Wendy Waters - Personal Pic 2

When I go back to that mental space.

When I go back into that mental space I feel a cold wind, the familiar breath of hollow despair. I remember seeking a sign or a light or a way through to the promised land of success where I firmly believed happiness resided in fragrant drafts of confidence. The land of success would open up other shores, other opportunities. It always felt out of reach and slipping further away as if I had somehow coralled myself in a tiny boat with no oars, adrift and slave to the currents. I truly felt that powerless. Depression gripped like a vice.



But that flame…

That tiny flame warmed me enough to attempt my own rescue.

Naming the rescuer is as talismanic as naming the demon.

The rescuer’s name was excellence and excellence does not pursue. Excellence must be pursued and the more diligently you chase excellence the stronger your faith in yourself becomes. Your tiny boat suddenly sprouts oars and you can chart your course. I started charting my course when I gave up hoping for rescue and started focusing on my quest for excellence. sistine-chapel-ceiling-creation-of-adam-1510.jpg!Large

There are days…

But still there are days I fall back into the old ways. The light is dim and the rage is a pervasive gloaming.
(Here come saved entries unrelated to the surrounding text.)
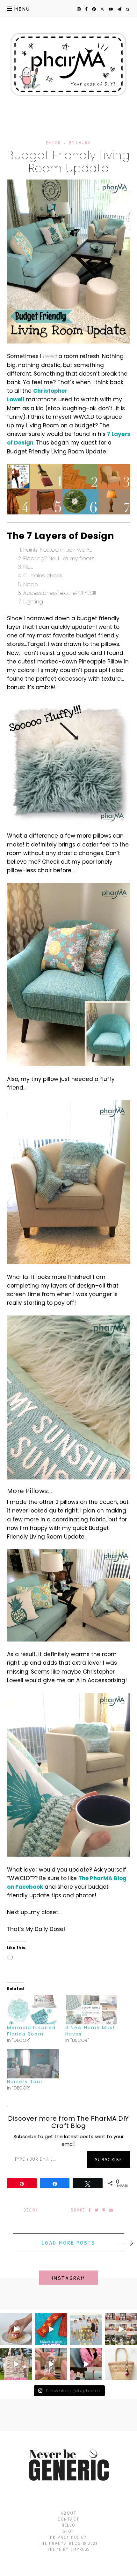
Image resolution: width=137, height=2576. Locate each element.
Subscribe (109, 2159)
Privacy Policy (68, 2537)
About (68, 2513)
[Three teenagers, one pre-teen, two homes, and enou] (86, 2329)
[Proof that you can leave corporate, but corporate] (86, 2364)
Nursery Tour (25, 2081)
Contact (69, 2519)
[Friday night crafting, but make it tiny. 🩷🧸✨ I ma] (16, 2364)
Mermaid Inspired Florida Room (31, 2030)
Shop (68, 2531)
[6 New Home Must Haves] (91, 2009)
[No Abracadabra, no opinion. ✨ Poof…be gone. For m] (51, 2329)
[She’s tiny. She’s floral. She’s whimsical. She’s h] (121, 2364)
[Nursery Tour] (33, 2063)
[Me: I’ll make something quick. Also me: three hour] (121, 2329)
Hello (68, 2525)
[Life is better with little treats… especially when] (16, 2329)
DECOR (53, 142)
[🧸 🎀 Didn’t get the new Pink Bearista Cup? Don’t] (51, 2364)
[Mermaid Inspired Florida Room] (33, 2009)
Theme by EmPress (68, 2549)
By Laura (80, 142)
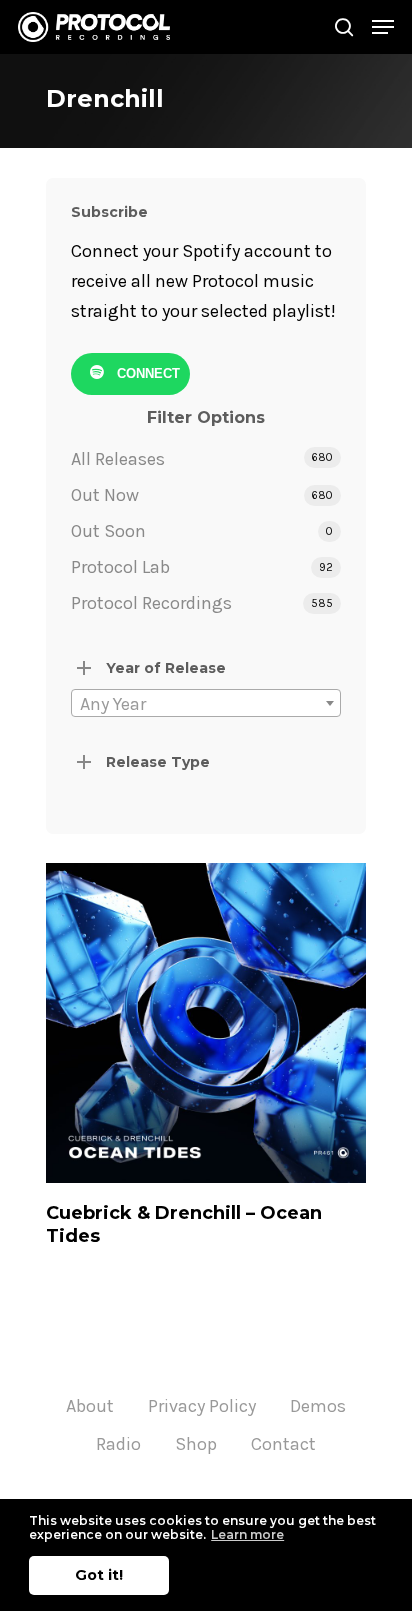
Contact (283, 1444)
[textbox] (206, 704)
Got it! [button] (99, 1575)
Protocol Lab (120, 567)
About (90, 1406)
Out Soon (108, 531)
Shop (196, 1444)
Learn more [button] (247, 1534)
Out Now (105, 495)
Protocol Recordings (151, 603)
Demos (318, 1406)
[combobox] (206, 703)
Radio (118, 1444)
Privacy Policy (202, 1406)
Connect (146, 373)
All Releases (118, 459)
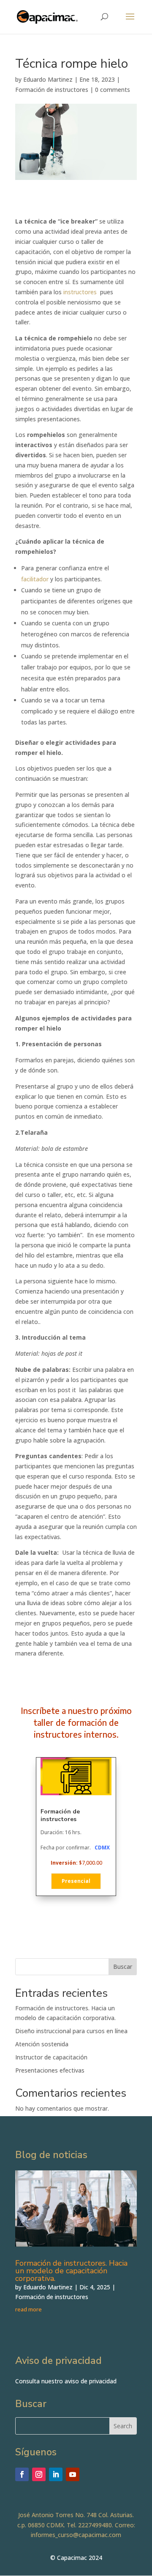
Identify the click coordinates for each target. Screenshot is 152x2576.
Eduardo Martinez (48, 79)
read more (28, 2309)
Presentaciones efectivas (49, 2070)
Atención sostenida (41, 2044)
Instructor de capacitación (51, 2057)
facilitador (35, 579)
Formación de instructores (51, 90)
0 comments (112, 90)
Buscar (122, 1966)
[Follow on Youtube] (72, 2474)
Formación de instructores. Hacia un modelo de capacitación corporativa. (71, 2270)
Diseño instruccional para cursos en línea (71, 2031)
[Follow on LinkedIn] (55, 2474)
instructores (80, 292)
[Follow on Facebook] (22, 2474)
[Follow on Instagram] (39, 2474)
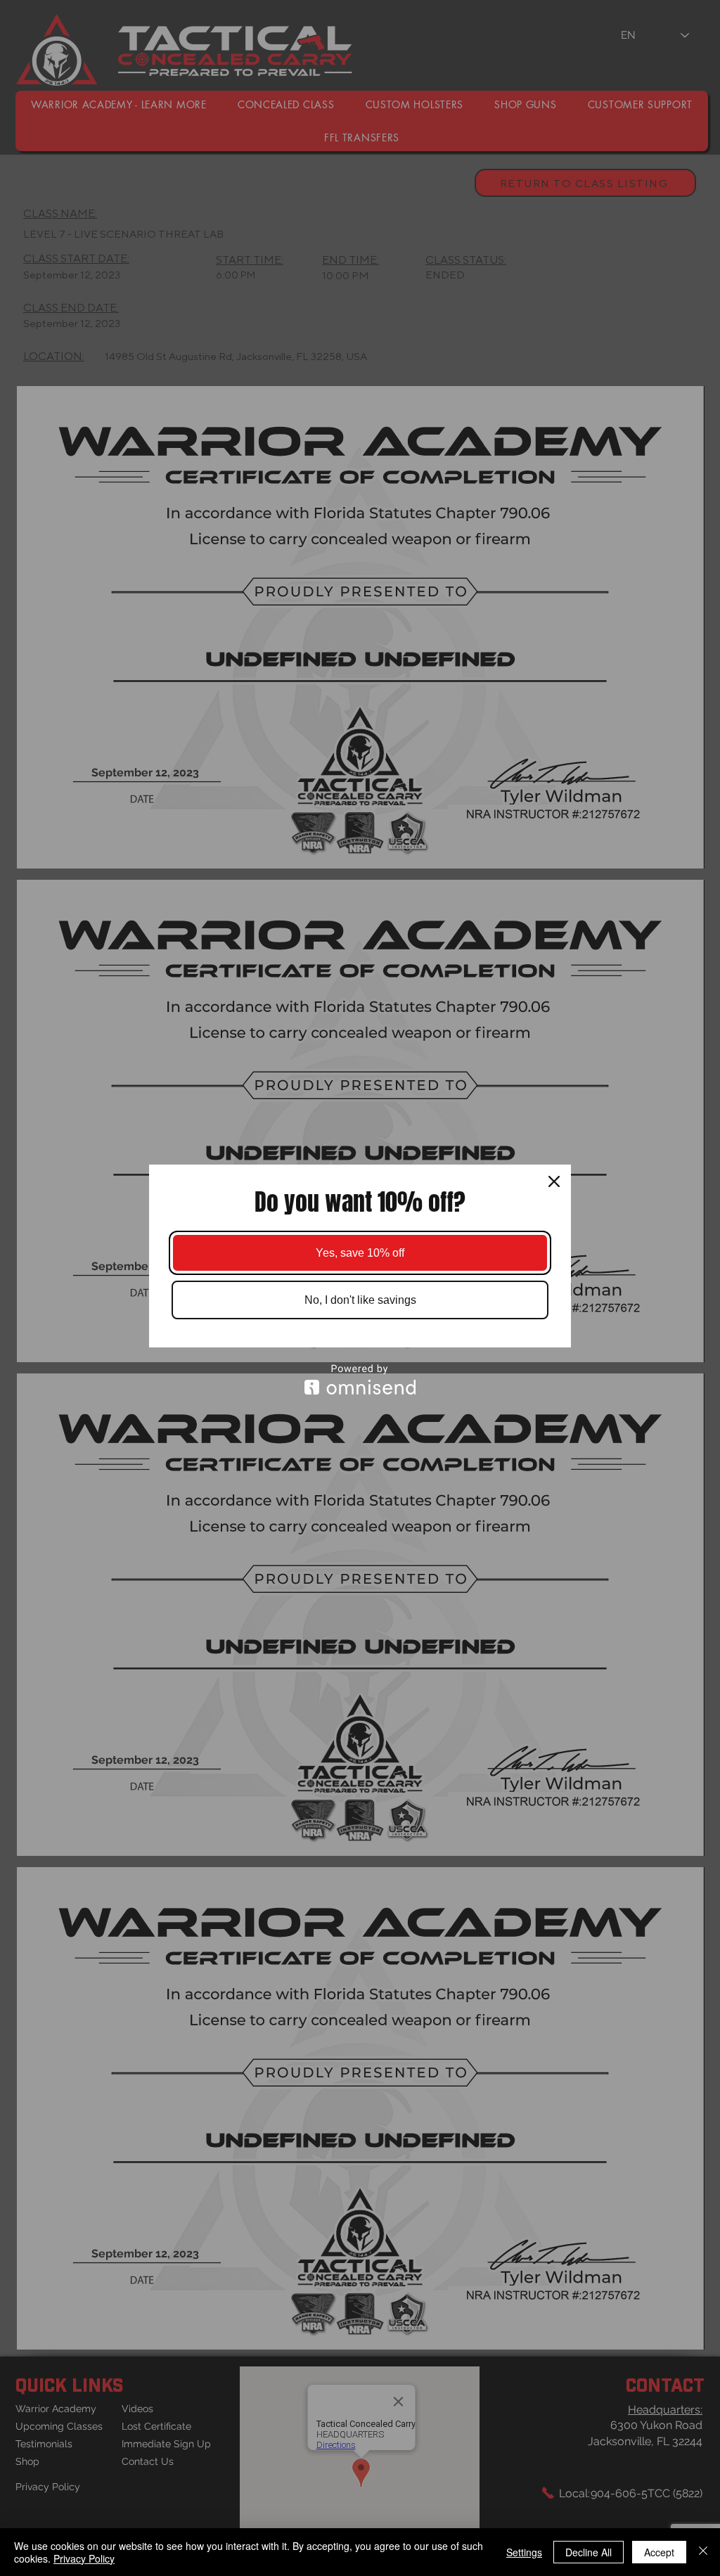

But I am a long way from the girl who cried in her sleep in London and I don’t ever want to go back to that lonely, faithless place in which I have no power and no oars.

Today I have four souls upon whom I can build my faith: my mother, my daughter, my granddaughter and…


mum in London

Mum in London in 2017 when we flew over for the reading of Catch the Moon, Mary and my musical, FRED at Tristan Bates Theatre.

My beautiful daughter, Genevra with the greatest gift of all, my grandaughter, Lily.

profile pic

                                                And now finally I have me!